On the marriage front, I don't know what's going on there. He's distant and cold. We hardly talk. I'm losing my ability to care. It's not good right now. At least the small amount of time that we have interacted this week has been civil and no knock-down-drag-out fights like last week. I haven't been to counseling in a couple of weeks...I go this Wed again. I think I need to go, my head is getting all messed up and I need the objectivity. My friends and family are invested in my best interest and they just want me to be done with my husband so that I can move on and be happy. I want to be happy, but I want to be married and I'm not certain that DH and I can put happy and married in the same sentence when talking about the 2 of us. He's said so many hurtful things lately that I'm not certain that I can get over all of that and pretend they were never said and that he never ran out on me when I needed him most.
As far as dad goes, he had a PET scan to grade the tumor and check for metastasis, but we still haven't gotten final results or a surgery date yet. I'm just praying that the lump on his neck isn't metastatic and that it is a benign tumor. And more importantly, I am praying that he has a smooth, simple surgery sans complications. He's had such a rough few months and I just want him to be able to catch a break and have some time to feel healthy and better. I'm trying awfully hard not to let my depression get in the way of my ability to be there for my parents and be strong for them.
I hate that my depression has returned just when I thought I had gotten over it. Rearing its ugly head and trying to defeat me. I just want to feel normal, no like this sad, self-pitying little person.
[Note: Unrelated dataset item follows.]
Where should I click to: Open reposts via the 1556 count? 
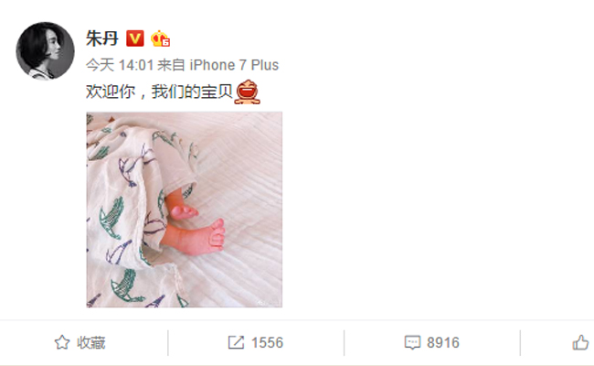click(x=267, y=342)
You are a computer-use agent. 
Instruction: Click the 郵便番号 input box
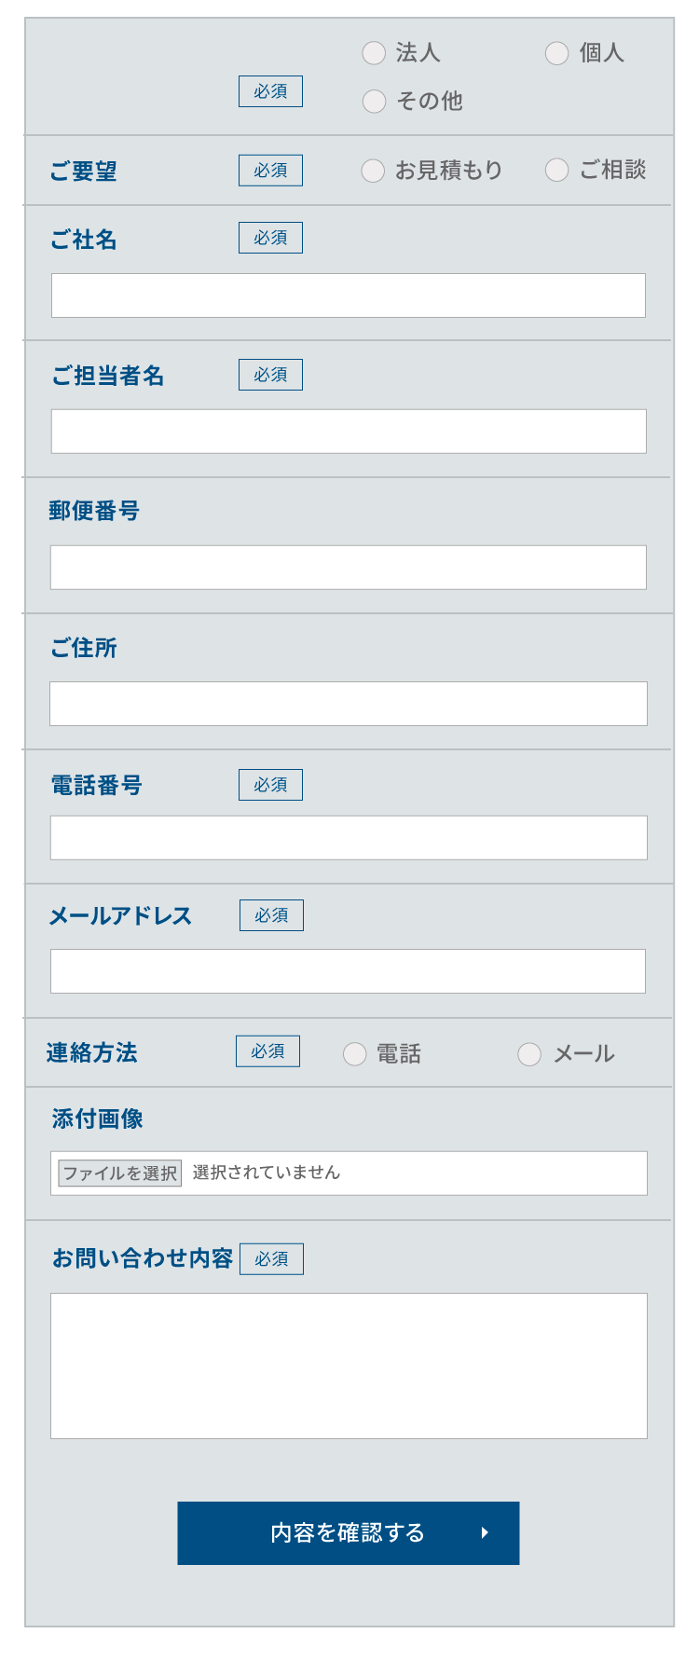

The doctor increased my Wellbutrin to the max dose now. Of course, I'm hoping that it helps w/my weightloss and depression, too. lol I am concerned because I'm going to try to go back to school for summer quarter and I am worried about the juggling act that I'm about to take on by adding this stress. The worst of it is that i'm worried that I'm going to fall back into my old eating hab
its and stop being active again. I've been eating right and exercising with the exception of this week and I don't want to give that up. Lord give me strength!
SO, please keep my father in your prayers. I'm so worried about him and I just want him to be okay. And pray that I am able to make the right decision about my marriage. And pray that I can not give into the demon chocolate who offers to solve my problems but all he does is add pounds and inches!
I am starting to pull out of my mully-grubs, so i'm hoping that I'll be back to a work-out routine and on plan soon. I would love to hit my 10% by next WI!
Well, I'm going to go to bed. Have a great weekend, all! I'm hoping that I can soon start having some happier news to start reporting!